The expression of a gene is often controlled by multiple factors such as transcription factors and miRNAs 25. Here, we further explored the regulation mechanisms of the co-expressed modules. We found known cis-elements in 770 modules, and found that 208 modules were enriched with targets of the same microRNAs and 291 modules were enriched with genes co-expressed with the common transcription factors. We also observed that the pairs of genes within co-expression modules, on average, have more common transcription factors and target genes of the same microRNAs than pairs of genes within random modules (Wilcoxon rank sum test, p-value=2.49E-28 for transcription factor and p-value=2.94E-28 for microRNA target). All these results suggested that the transcription factors or microRNAs tend to coordinately regulate targets sharing similar biological functions.
We found many examples in which the modules were simultaneously regulated by multi-factors. The most obvious example is the Module #5 involved in cell cycle and floral organ development, whose genes were linked together by two TCP transcription factors (LOC_Os11g07460 and LOC_Os02g42380), one CPP transcription factors (LOC_Os03g43730) and three miRNAs (osa-miR396, osa-miR156 and osa-miR529) (Fig.2 and Dataset 7). LOC_Os11g07460 was co-expressed with 69 genes, in which 34 genes were associated with cell cycle, cell proliferation, cell differentiation, floral organ development and other development processes. Similarly, LOC_Os03g43730 was connected with 51 genes, 25 of these genes were associated with cell cycle and plant development processes. And LOC_Os02g42380 was associated with 41 genes, in which 19 genes involving in cell division and floral organ development. We found that 22 genes were associated with at least two of three key transcription factors mentioned above; of these genes, 16 genes play important roles in cell division, cell proliferation, cell differentiation and floral organ development. Moreover, we found that 3 genes were linked to three transcription factors above simultaneously, i.e. LOC_Os11g07460, LOC_Os02g42380 and LOC_Os03g43730). These three genes were involved in flower morphogenesis, post-embryonic development and meristem growth. In addition to the transcription factors, the target genes of osa-miRNA156, osa-miRNA396 and osa-miRNA529 were also captured and enriched in the same module. Two of these three miRNAs (osa-miRNA156 and osa-miRNA396) play important roles in the cell division and organ development of the Arabidopsis thaliana 26-28. The common target LOC_Os08g39890 of osa-miRNA156 and osa-miRNA529 was co-expressed with LOC_Os07g03250, which was related to the reproduction and development processes and was linked to two key transcription factors described above (LOC_Os03g43730 and LOC_Os11g07460) and one MADS-box family gene. These results showed that synergistic regulation of co-expressed modules by multiple transcription factors and miRNAs.

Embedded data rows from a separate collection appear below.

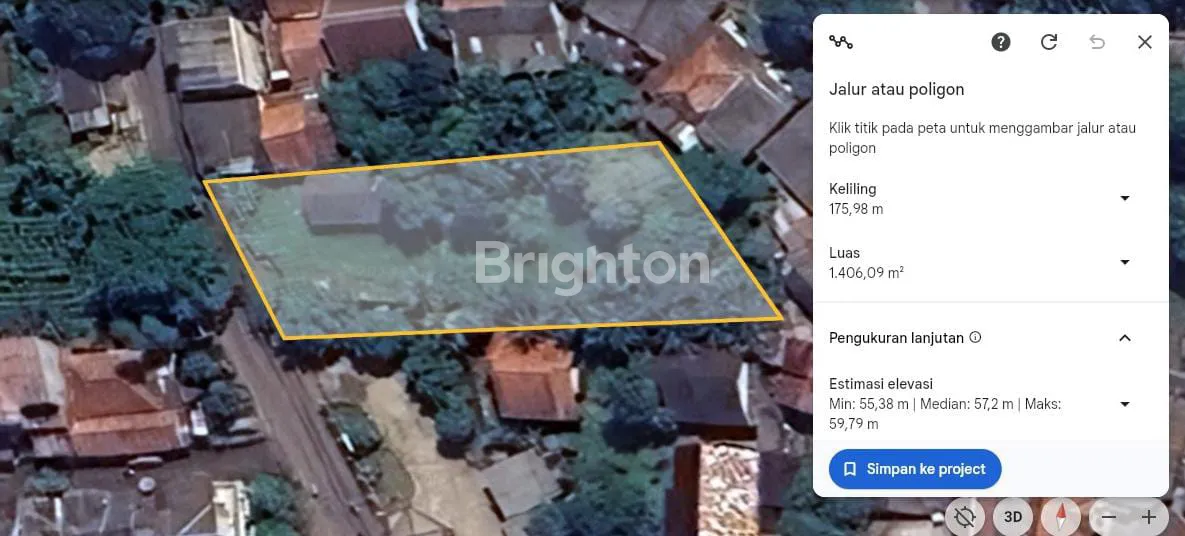Click the path/polygon measure icon
Image resolution: width=1185 pixels, height=536 pixels.
[840, 42]
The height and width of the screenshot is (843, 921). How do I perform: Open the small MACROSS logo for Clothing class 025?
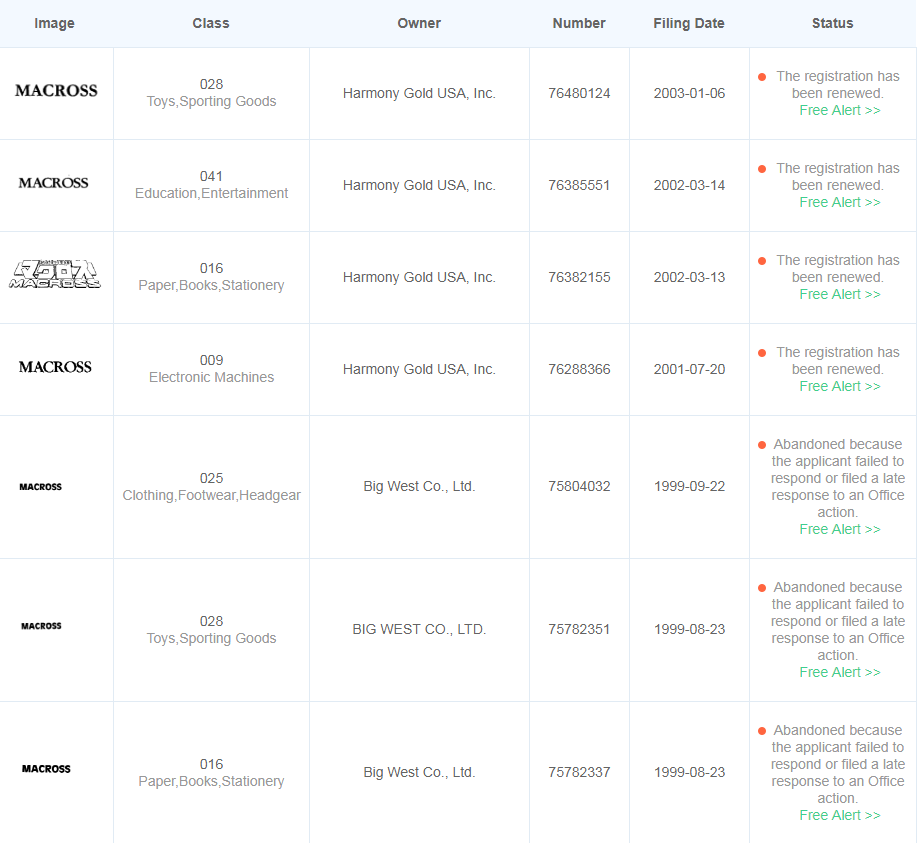41,487
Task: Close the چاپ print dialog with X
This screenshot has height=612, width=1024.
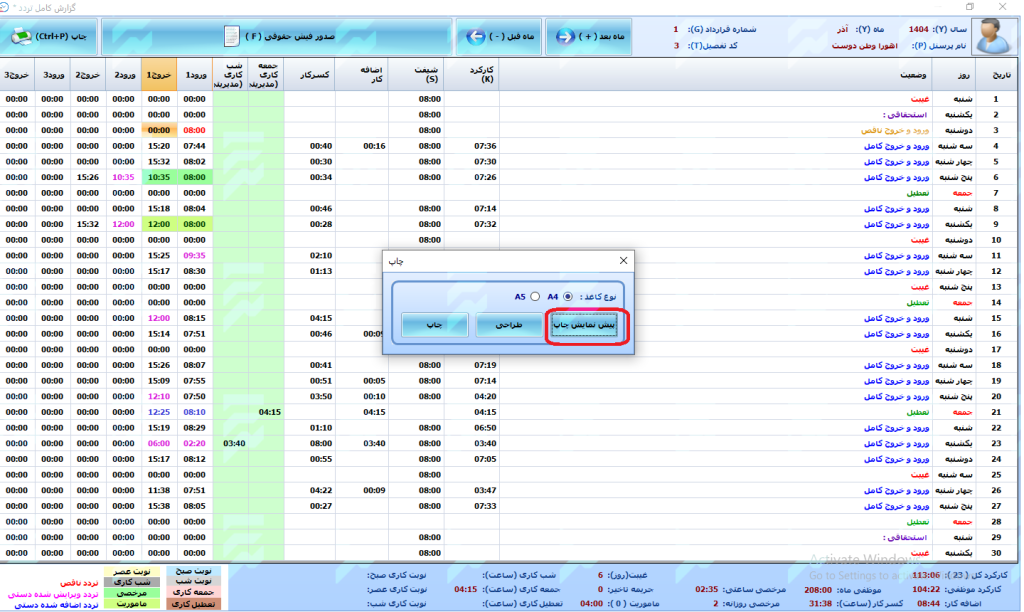Action: coord(624,260)
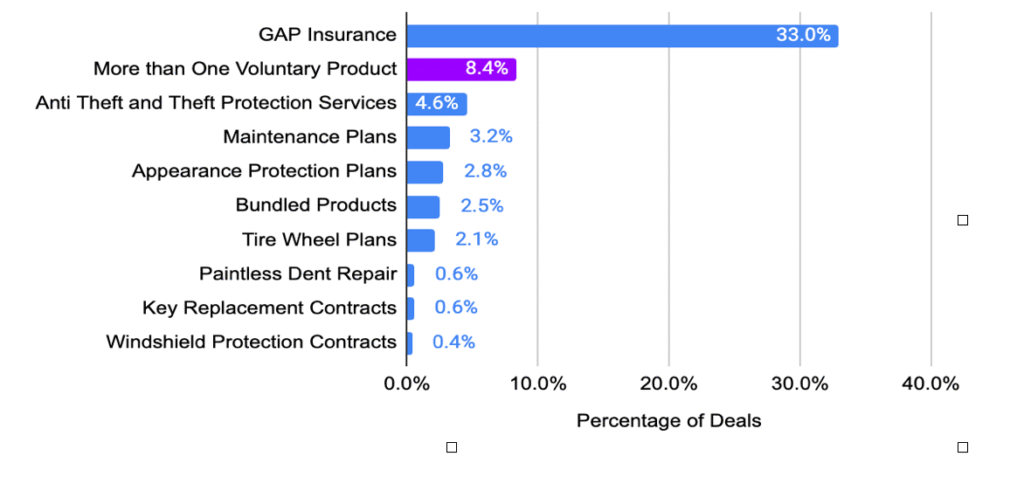Click the blue GAP Insurance bar

[x=622, y=35]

Furthermore, for the 12 modules mentioned above, we observed the strong coherence among the enriched transcription factors; known motifs and the enriched functions of modules (see Supplementary Text and Dataset 4 for details). For example, we found that two DBB transcription factors, 3 G2-like transcription factors and 5 CO-like transcription factors were tightly co-expressed with genes of photosynthesis modules (Table 1). In addition, 18 known cis-regulatory elements involving in light regulation are also enriched in these modules (Table 2). In another instance, we observed that the TCP, CPP and E2F/DP family of transcription factors are strongly linked to cell cycle modules (Table 2). And the known cell cycle motifs of E2FCONSENSUS, E2FAT and E2FANTRNR are also enriched (Table 2). For the pollen-specific modules, M-type transcription factors are tightly linked, and three known cell cycle cis-elements E2FCONSENSUS, E2FANTRNR and E2FAT were enriched (Table 1 and Table 2). In terms of stress response modules, WRKY, MYB, NAC and ERF transcription factors are linked with them. And three known stress response elements WBOXATNPR1, MYB1AT and ELRECOREPCRP1 are enriched (see Table 1 and Table 2). The less prevalent miRNA target enrichment in modules indicates that the biological functions of miRNAs and their target genes were diversified under evolution 29. Though the enrichment of miRNA targets in modules is infrequent, the roles of miRNAs and their targets can be inferred by the enriched functions of modules.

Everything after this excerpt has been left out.